_How to complete this task_
Print exactly those lines that run from the beginning of the data to the line bearing "Task: Increment device 3 value spinner up", inclusive.

_Data section_
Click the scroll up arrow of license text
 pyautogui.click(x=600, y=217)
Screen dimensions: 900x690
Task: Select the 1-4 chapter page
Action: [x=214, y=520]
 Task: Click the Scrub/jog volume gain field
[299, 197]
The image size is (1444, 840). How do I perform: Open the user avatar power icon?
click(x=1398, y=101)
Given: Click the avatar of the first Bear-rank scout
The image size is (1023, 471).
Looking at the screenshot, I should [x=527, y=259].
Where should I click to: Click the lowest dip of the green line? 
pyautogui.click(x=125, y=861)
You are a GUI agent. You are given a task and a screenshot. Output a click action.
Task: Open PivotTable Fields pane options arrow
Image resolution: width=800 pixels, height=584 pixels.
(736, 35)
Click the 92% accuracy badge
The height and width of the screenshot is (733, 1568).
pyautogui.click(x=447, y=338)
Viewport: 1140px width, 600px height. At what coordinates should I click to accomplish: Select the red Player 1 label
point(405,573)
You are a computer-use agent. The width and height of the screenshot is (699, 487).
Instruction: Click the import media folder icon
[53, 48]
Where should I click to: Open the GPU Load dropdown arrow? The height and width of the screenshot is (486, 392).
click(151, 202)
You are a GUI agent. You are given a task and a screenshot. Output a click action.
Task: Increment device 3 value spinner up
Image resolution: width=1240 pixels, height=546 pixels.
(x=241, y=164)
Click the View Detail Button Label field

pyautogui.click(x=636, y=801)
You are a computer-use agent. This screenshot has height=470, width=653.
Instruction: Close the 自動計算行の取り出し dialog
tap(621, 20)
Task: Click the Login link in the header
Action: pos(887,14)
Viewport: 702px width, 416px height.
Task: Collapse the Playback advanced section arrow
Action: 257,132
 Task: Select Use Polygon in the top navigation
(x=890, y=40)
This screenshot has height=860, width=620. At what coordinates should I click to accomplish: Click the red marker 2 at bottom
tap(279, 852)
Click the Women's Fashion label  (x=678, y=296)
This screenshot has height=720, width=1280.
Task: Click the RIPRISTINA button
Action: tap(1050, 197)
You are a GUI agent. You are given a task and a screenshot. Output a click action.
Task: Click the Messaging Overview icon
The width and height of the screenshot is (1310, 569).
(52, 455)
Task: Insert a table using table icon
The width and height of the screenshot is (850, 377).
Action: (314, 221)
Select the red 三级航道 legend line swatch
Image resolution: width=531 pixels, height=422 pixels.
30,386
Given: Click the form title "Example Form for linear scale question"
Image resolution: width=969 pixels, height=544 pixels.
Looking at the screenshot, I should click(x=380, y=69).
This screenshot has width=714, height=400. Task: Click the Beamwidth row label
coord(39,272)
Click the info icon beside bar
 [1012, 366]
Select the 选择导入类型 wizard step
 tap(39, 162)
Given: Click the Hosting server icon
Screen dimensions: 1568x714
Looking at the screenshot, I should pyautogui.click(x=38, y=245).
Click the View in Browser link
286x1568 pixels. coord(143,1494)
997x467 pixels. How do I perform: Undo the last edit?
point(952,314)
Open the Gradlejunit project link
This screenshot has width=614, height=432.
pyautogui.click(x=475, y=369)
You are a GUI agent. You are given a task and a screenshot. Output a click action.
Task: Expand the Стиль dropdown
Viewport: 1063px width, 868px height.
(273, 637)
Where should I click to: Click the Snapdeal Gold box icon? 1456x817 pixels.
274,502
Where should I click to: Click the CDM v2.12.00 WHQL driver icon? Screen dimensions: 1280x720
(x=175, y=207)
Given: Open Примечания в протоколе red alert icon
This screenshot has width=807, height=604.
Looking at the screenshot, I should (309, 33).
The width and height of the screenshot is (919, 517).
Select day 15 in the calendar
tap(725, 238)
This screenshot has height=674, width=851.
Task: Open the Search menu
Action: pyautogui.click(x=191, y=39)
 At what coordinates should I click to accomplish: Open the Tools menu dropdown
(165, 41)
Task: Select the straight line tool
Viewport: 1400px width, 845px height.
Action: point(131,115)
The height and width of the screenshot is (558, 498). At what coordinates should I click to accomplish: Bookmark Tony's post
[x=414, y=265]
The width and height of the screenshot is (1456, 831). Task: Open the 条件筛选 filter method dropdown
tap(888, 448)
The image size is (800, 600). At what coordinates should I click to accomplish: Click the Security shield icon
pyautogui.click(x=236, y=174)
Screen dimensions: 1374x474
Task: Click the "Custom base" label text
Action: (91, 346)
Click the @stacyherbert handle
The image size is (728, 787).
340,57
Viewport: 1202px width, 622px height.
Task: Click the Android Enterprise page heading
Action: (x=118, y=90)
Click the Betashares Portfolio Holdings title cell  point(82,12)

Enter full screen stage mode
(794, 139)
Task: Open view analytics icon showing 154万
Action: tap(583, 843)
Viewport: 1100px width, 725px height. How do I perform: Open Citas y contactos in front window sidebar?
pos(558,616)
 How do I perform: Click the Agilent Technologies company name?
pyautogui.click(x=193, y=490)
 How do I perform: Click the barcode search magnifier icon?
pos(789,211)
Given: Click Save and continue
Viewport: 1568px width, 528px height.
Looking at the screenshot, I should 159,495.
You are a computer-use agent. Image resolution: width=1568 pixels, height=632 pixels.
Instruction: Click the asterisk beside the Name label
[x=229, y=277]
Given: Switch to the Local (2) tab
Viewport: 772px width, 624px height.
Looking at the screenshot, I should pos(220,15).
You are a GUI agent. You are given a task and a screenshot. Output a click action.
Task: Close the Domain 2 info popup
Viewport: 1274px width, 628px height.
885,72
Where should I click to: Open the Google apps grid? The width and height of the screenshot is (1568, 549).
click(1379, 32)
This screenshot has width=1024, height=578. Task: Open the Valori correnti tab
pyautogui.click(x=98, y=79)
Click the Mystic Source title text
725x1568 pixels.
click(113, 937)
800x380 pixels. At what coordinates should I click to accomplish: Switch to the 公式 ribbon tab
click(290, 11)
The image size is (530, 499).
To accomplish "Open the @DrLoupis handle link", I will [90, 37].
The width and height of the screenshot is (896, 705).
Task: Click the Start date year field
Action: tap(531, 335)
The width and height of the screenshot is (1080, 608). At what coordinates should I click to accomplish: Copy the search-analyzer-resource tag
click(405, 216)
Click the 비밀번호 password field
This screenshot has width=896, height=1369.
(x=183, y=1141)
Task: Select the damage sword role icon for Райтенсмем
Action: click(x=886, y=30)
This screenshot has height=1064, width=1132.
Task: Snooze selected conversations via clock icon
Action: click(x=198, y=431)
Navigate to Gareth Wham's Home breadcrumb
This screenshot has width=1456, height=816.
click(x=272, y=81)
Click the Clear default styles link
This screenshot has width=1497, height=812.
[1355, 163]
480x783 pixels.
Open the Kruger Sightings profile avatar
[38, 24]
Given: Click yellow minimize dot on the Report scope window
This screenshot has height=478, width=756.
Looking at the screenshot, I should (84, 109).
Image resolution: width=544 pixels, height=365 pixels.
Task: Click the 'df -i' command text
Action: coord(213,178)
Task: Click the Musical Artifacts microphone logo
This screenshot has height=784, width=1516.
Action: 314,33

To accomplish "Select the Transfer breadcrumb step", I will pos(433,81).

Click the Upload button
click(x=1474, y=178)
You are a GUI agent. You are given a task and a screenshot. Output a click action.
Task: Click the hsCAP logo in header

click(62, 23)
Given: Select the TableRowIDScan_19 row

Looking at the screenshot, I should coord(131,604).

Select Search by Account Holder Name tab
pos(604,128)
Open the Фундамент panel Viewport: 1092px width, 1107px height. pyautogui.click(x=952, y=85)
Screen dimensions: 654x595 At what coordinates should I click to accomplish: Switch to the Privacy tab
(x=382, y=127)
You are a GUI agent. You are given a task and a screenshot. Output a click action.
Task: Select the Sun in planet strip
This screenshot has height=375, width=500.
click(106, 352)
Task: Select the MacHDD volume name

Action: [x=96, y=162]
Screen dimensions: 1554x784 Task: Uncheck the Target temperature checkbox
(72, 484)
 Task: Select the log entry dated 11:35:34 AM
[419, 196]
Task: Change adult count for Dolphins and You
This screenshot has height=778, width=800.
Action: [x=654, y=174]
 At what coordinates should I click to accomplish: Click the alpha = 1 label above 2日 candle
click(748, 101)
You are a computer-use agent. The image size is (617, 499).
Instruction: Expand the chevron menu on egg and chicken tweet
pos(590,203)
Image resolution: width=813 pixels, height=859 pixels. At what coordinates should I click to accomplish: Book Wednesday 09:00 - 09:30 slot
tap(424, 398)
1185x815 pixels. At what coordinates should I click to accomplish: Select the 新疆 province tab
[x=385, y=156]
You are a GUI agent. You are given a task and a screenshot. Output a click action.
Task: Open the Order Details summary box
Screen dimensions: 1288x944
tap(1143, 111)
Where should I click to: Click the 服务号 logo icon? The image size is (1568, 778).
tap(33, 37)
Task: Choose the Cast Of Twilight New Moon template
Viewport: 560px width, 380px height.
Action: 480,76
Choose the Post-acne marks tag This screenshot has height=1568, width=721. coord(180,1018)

_Task response_
Click the scroll up arrow of license text
 pyautogui.click(x=600, y=217)
Screen dimensions: 900x690
Task: Select the 1-4 chapter page
Action: [x=214, y=520]
 Task: Click the Scrub/jog volume gain field
[299, 197]
The image size is (1444, 840). How do I perform: Open the user avatar power icon?
click(x=1398, y=101)
Given: Click the avatar of the first Bear-rank scout
The image size is (1023, 471).
Looking at the screenshot, I should [x=527, y=259].
Where should I click to: Click the lowest dip of the green line? 
pyautogui.click(x=125, y=861)
You are a GUI agent. You are given a task and a screenshot. Output a click action.
Task: Open PivotTable Fields pane options arrow
Image resolution: width=800 pixels, height=584 pixels.
(736, 35)
Click the 92% accuracy badge
The height and width of the screenshot is (733, 1568).
pyautogui.click(x=447, y=338)
Viewport: 1140px width, 600px height. At what coordinates should I click to accomplish: Select the red Player 1 label
point(405,573)
You are a computer-use agent. The width and height of the screenshot is (699, 487).
Instruction: Click the import media folder icon
[53, 48]
Where should I click to: Open the GPU Load dropdown arrow? The height and width of the screenshot is (486, 392).
click(151, 202)
You are a GUI agent. You are given a task and a screenshot. Output a click action.
Task: Increment device 3 value spinner up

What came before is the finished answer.